Of the 214 patients who received DARZALEX FASPRO® as combination therapy with pomalidomide and dexamethasone or DARZALEX FASPRO® as combination therapy with lenalidomide and low-dose dexamethasone for relapsed and refractory multiple myeloma, 43% were 65 to <75 years of age and 18% were 75 years of age or older.5

Adverse reactions occurring at a higher frequency (≥5% difference) in patients ≥65 years of age included fatigue, pyrexia, peripheral edema, urinary tract infection, diarrhea, constipation, vomiting, dyspnea, cough, and hyperglycemia.

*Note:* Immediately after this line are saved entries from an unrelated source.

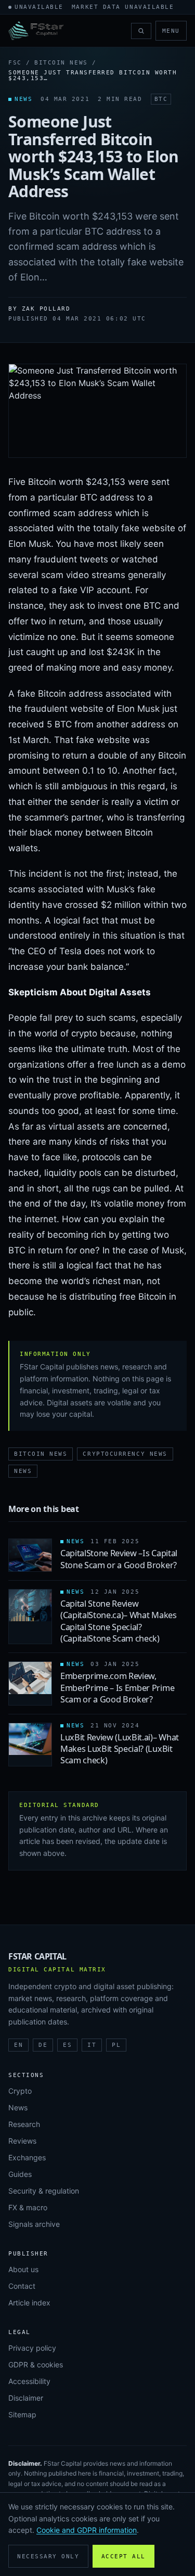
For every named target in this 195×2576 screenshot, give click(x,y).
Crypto (20, 2090)
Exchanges (27, 2157)
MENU (171, 31)
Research (24, 2124)
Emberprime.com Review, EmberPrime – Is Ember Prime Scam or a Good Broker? (117, 1687)
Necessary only (48, 2556)
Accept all (123, 2556)
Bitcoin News (60, 63)
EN (18, 2045)
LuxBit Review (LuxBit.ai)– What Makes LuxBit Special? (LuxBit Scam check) (119, 1749)
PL (116, 2045)
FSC (15, 63)
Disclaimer (25, 2397)
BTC (161, 99)
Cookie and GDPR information (86, 2530)
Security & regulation (43, 2190)
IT (91, 2045)
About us (23, 2269)
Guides (20, 2174)
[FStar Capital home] (35, 30)
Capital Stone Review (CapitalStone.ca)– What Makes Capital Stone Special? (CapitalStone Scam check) (118, 1621)
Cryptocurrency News (125, 1454)
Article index (29, 2302)
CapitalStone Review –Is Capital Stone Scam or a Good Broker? (118, 1558)
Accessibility (29, 2381)
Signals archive (34, 2224)
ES (67, 2045)
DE (42, 2045)
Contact (21, 2286)
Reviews (22, 2140)
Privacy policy (32, 2347)
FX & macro (27, 2207)
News (23, 1471)
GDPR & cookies (35, 2364)
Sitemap (22, 2414)
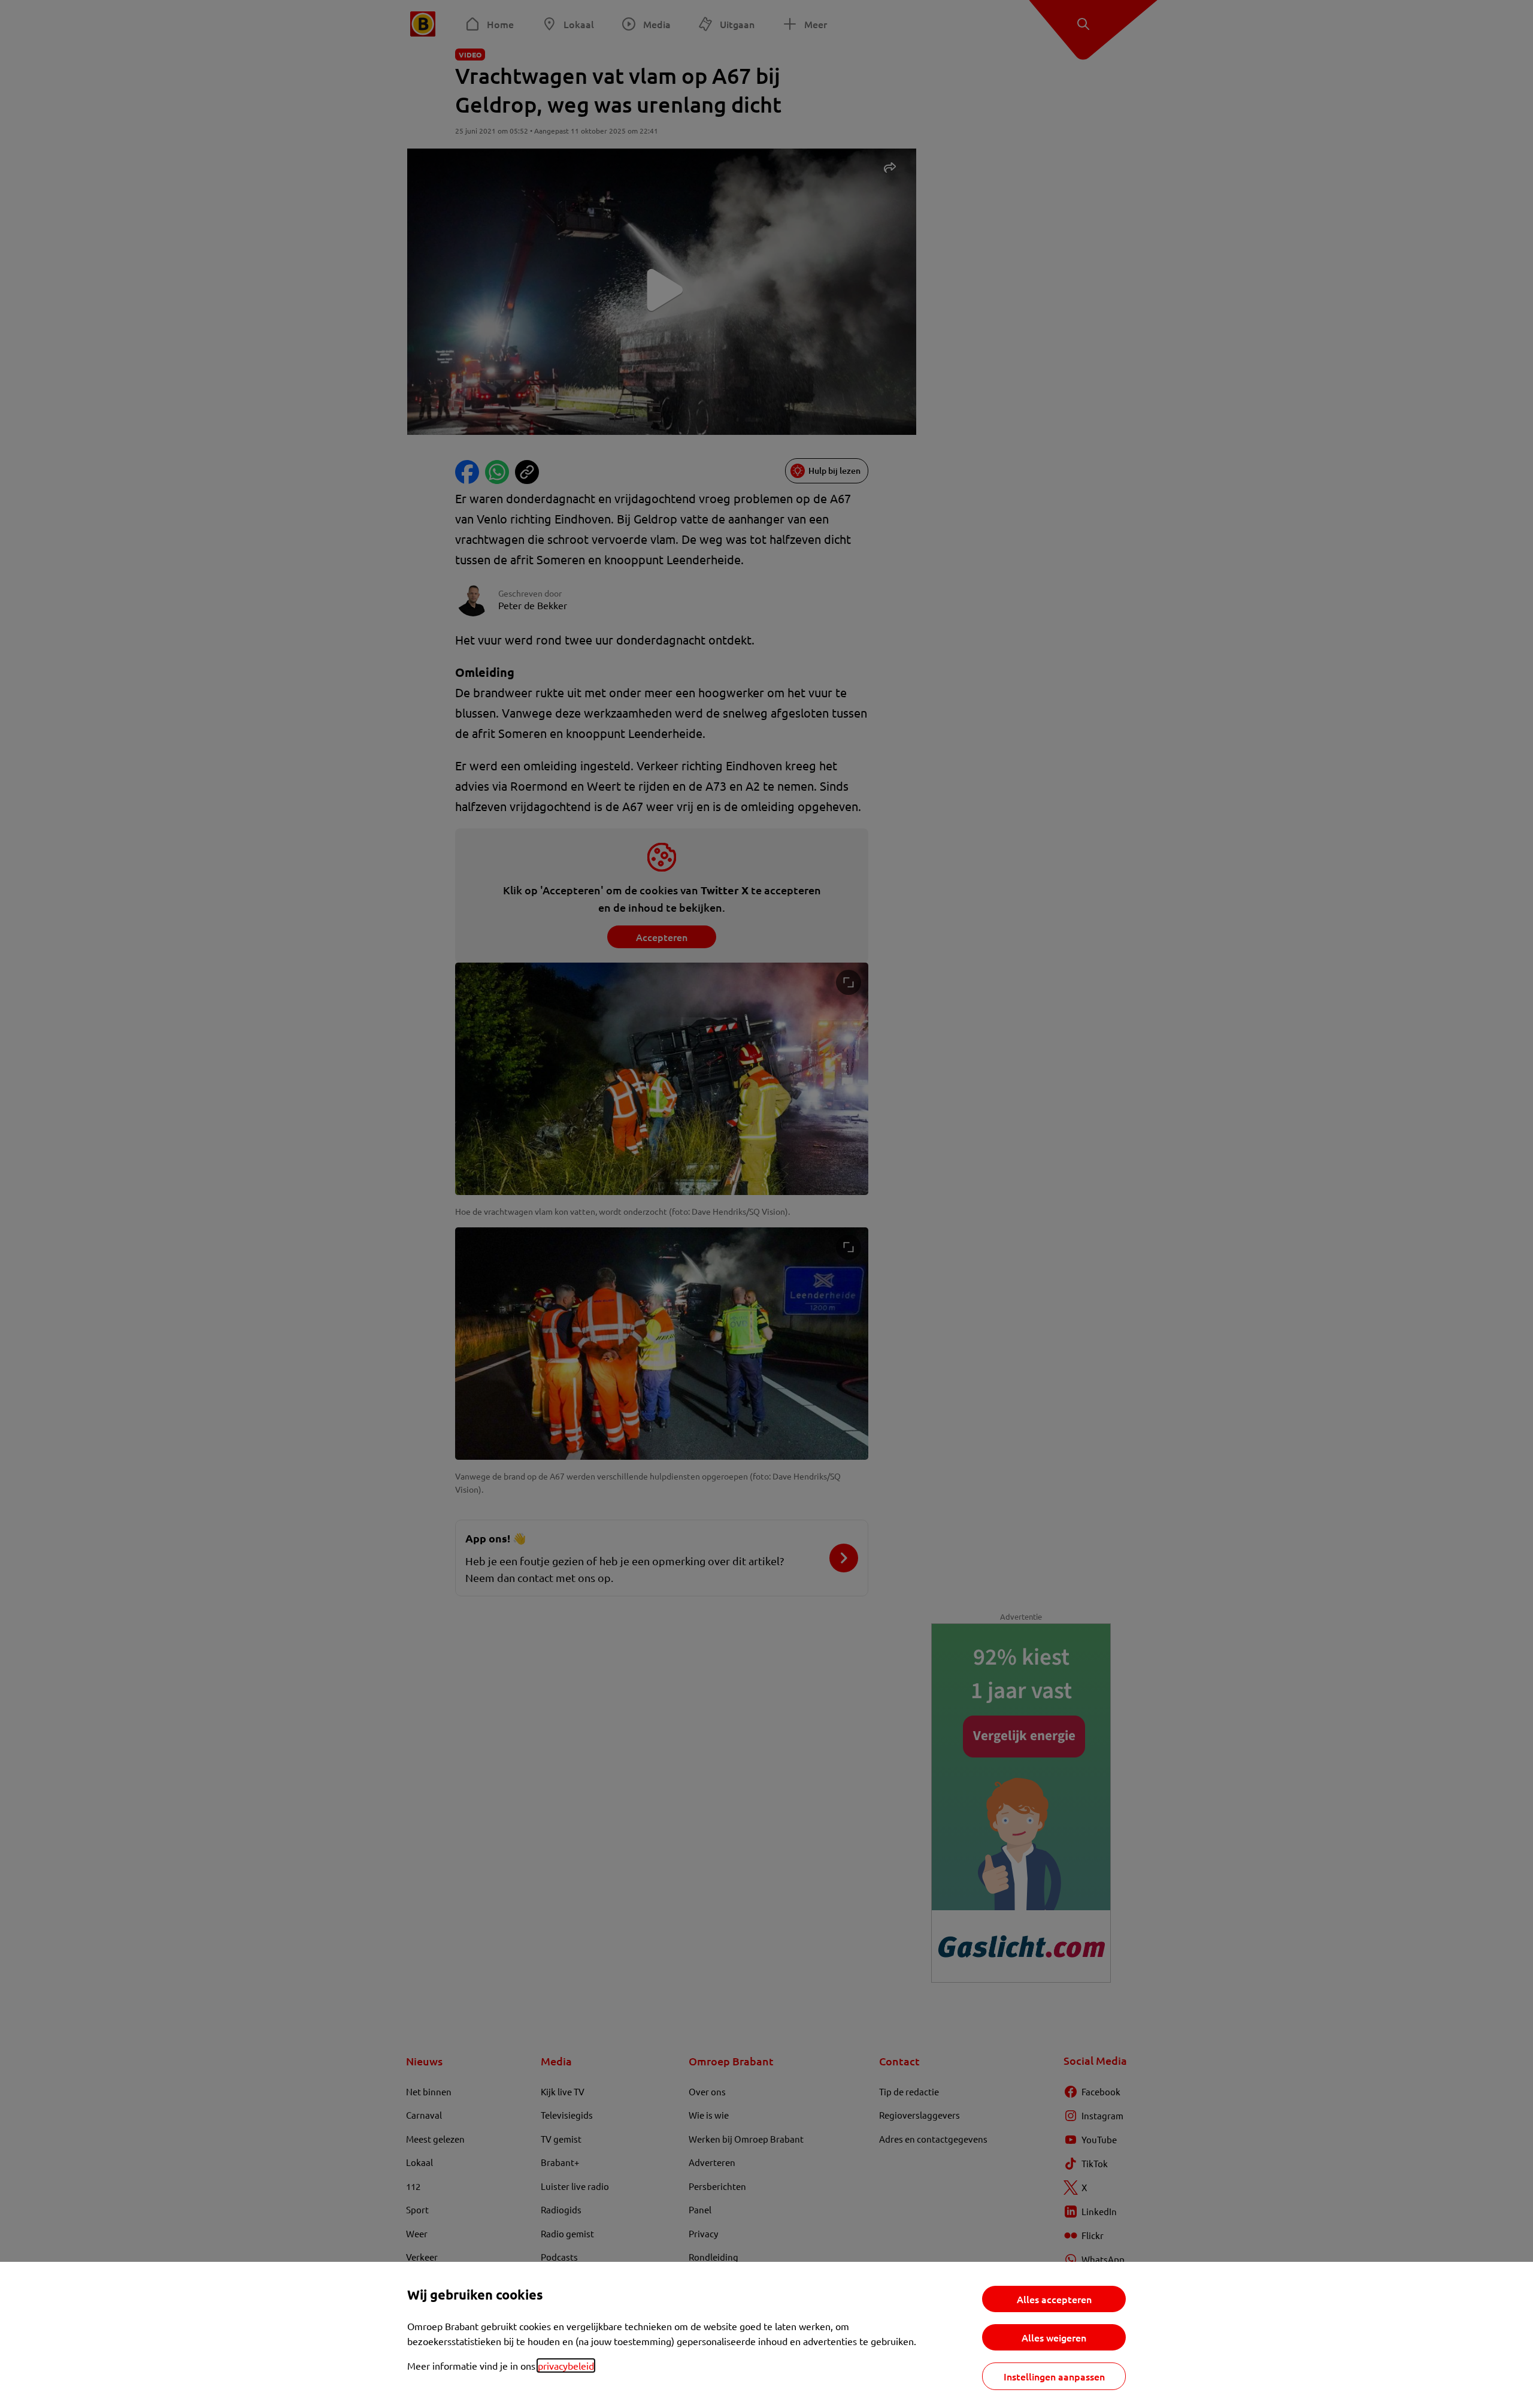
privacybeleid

Serious adverse reactions occurring at a higher frequency (≥2% difference) in patients ≥65 years of age included neutropenia, thrombocytopenia, diarrhea, anemia, COVID-19, ischemic colitis, deep vein thrombosis, general physical health deterioration, pulmonary embolism, and urinary tract infection.5

No clinically meaningful differences in the pharmacokinetics of daratumumab were observed in geriatric patients compared to younger adult patients.5

DRd=DARZALEX® (D) + lenalidomide (R) + dexamethasone (d); Rd=lenalidomide (R) + dexamethasone (d); TEAE=treatment-emergent adverse event.

References:

  1. Facon T, Kumar SK, Weisel K, et al. Daratumumab plus lenalidomide and dexamethasone in patients with transplant-ineligible newly diagnosed multiple myeloma: MAIA age subgroup analysis. Poster presented at: 64th American Society of Hematology (ASH) Annual Meeting & Exposition; December 10-13, 2022; New Orleans, LA.
  2. Data on file. RF-249147. Janssen Biotech, Inc.
  3. Moreau P, Facon T, Usmani SZ, et al. Daratumumab plus lenalidomide and dexamethasone (D-Rd) versus lenalidomide and dexamethasone (Rd) in transplant-ineligible patients with newly diagnosed multiple myeloma (NDMM): clinical assessment of key subgroups of the phase 3 MAIA study. Poster presented at: 64th American Society of Hematology (ASH) Annual Meeting & Exposition; December 10-13, 2022; New Orleans, LA.
  4. DARZALEX® [Prescribing Information]. Horsham, PA: Janssen Biotech, Inc.
  5. DARZALEX FASPRO® [Prescribing Information]. Horsham, PA: Janssen Biotech, Inc.